Почти всегда к праздничной трапезе приходил колченогий сосед Селиверстов, несмотря на хромоту, юркий, будто кузнечик, протягивал Николаю Ивановичу черную от земли руку и смешливо спрашивал:

— Так, значит, в каком году произошло Бородинское сражение?

Это должно было восприниматься как добрый юмор, как намек на то, что Николай учится на историка, выходит в большие люди, что, разумеется, честь и для тетушки Марфы Сысоевны, и для соседа Селиверстова, и, может быть, даже для всего их села… Но поскольку Николай Иванович не понимал юмора, то думал, что старика мучительно беспокоит какой-то подвох в хронологии, потому он настойчиво интересуется: не произошло ли знаменитое историческое событие все-таки годом раньше или годом позже.

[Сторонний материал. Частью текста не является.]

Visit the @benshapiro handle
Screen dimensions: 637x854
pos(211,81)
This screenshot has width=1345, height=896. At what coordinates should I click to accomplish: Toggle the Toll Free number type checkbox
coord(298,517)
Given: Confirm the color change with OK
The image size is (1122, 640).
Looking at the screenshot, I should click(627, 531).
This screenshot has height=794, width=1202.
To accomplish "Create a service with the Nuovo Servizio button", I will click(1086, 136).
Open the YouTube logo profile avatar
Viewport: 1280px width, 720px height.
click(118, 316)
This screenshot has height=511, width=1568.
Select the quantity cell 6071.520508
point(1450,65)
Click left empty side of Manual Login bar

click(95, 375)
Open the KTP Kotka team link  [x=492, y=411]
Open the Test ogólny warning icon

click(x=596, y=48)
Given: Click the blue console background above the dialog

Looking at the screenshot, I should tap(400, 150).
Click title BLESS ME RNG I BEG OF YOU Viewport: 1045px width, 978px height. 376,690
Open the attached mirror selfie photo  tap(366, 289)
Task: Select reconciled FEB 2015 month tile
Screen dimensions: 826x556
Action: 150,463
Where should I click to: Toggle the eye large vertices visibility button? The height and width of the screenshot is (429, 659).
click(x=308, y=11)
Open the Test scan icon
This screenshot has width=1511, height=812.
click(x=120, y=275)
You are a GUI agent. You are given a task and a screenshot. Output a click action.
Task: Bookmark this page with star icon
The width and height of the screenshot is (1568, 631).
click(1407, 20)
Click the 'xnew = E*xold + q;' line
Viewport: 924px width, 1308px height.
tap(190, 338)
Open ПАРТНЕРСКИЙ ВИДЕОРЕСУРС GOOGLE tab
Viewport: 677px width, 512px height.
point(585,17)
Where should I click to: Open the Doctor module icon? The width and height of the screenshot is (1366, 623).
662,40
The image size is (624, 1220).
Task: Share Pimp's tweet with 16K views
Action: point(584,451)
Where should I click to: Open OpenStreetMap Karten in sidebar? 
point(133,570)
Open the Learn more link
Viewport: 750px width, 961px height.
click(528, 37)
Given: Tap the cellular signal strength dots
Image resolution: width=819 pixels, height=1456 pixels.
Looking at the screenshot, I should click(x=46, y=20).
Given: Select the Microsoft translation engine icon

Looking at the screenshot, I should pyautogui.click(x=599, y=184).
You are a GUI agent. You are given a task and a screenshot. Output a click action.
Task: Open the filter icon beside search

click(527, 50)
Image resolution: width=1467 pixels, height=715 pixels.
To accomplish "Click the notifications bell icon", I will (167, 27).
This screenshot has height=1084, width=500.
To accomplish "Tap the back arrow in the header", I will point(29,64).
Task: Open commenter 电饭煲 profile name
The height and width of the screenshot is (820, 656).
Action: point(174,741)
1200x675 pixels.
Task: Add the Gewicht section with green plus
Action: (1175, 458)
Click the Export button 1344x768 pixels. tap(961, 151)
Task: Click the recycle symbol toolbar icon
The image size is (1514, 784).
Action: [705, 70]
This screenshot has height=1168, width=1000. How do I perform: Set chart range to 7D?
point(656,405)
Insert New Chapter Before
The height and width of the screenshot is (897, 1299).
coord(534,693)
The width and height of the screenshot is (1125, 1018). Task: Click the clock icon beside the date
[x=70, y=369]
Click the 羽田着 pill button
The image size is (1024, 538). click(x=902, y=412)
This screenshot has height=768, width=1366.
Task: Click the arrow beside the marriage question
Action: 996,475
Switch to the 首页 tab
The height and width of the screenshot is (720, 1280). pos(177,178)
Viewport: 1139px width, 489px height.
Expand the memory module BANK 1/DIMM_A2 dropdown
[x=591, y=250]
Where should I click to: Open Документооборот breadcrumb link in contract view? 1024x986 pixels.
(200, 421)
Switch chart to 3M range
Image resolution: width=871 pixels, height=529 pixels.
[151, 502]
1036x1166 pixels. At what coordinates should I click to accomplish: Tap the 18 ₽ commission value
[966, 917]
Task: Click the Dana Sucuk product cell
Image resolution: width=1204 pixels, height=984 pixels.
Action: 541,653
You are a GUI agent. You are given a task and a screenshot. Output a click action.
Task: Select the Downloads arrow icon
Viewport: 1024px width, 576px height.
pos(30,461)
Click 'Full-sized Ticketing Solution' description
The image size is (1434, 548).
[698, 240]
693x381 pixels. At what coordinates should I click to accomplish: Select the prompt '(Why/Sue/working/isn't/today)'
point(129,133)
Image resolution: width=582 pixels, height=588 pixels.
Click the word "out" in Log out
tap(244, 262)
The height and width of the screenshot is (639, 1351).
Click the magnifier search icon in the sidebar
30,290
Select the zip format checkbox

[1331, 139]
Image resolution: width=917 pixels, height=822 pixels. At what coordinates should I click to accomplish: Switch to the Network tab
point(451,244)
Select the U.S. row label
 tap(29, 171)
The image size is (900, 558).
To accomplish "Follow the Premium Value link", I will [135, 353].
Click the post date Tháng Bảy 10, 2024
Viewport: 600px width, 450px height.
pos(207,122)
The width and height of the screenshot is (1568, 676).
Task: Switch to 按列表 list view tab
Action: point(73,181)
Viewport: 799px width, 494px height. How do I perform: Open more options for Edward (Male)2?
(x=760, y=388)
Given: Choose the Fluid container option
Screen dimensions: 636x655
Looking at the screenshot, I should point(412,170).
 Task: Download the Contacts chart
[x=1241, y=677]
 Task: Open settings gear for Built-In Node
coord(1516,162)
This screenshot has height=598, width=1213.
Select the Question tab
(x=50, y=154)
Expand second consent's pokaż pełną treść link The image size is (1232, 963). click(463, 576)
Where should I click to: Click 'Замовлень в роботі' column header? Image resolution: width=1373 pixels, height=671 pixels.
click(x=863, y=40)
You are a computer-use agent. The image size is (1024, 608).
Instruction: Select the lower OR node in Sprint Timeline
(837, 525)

— В одна тысяча восемьсот двенадцатом году, — отвечал Николай Иванович.

— Эт хорошо. — Селиверстов, припрыгивая, устремлялся к столу, брал бутылку и нюхал горлышко. Деловито говорил: — Зверобою не доложила. Не доложила…

Но пили только вдвоем: Николай Иванович и Марфа Сысоевна. Селиверстов хоть и был большим знатоком по части настоек, но, как он говорил, знатоком-теоретиком, потому что душа у него спиртного не принимала.

Подмораживало. Небо на западе прикрывало темнеющий слева лес густо-розовым, местами переходящим в малиновый цвет, закатным маревом, дышало вызревшими звездами, синело в высоте чисто и хорошо. Справа от дороги разворачивалось, убегая в сумерки, убранное картофельное поле. Стоял трактор. Мужчина в кепке и короткой стеганке возился возле трактора.

За Митяевым мостом дорога разветвлялась, делилась надвое: основная, широкая, шла в сторону Молодечно, другая, огибая болото, уходила в лес, на Ярцево.

Николай подумал: «Надо было бы купить фонарик. Конечно, маловероятно, чтоб в урочище еще остались волки. Но фонарик все равно бы не помешал».

Лес вышел к дороге, обнял ее и увлек в темную чащу, пахнущую сосной, дубом, гнилыми поваленными деревьями и старыми пнями, завистливо глядящими из-под серого мха. Ухнула сова. Эхо рассыпалось между деревьями, как рассыпалась бульба на столе у Марфы Сысоевны, когда она с ловкостью, удивляющей Николая Ивановича, опрокидывала чугунок на чистый, сияющий белой доской стол. Картофелины катились в разные стороны, грозя свалиться на пол. Но этого никогда не случалось.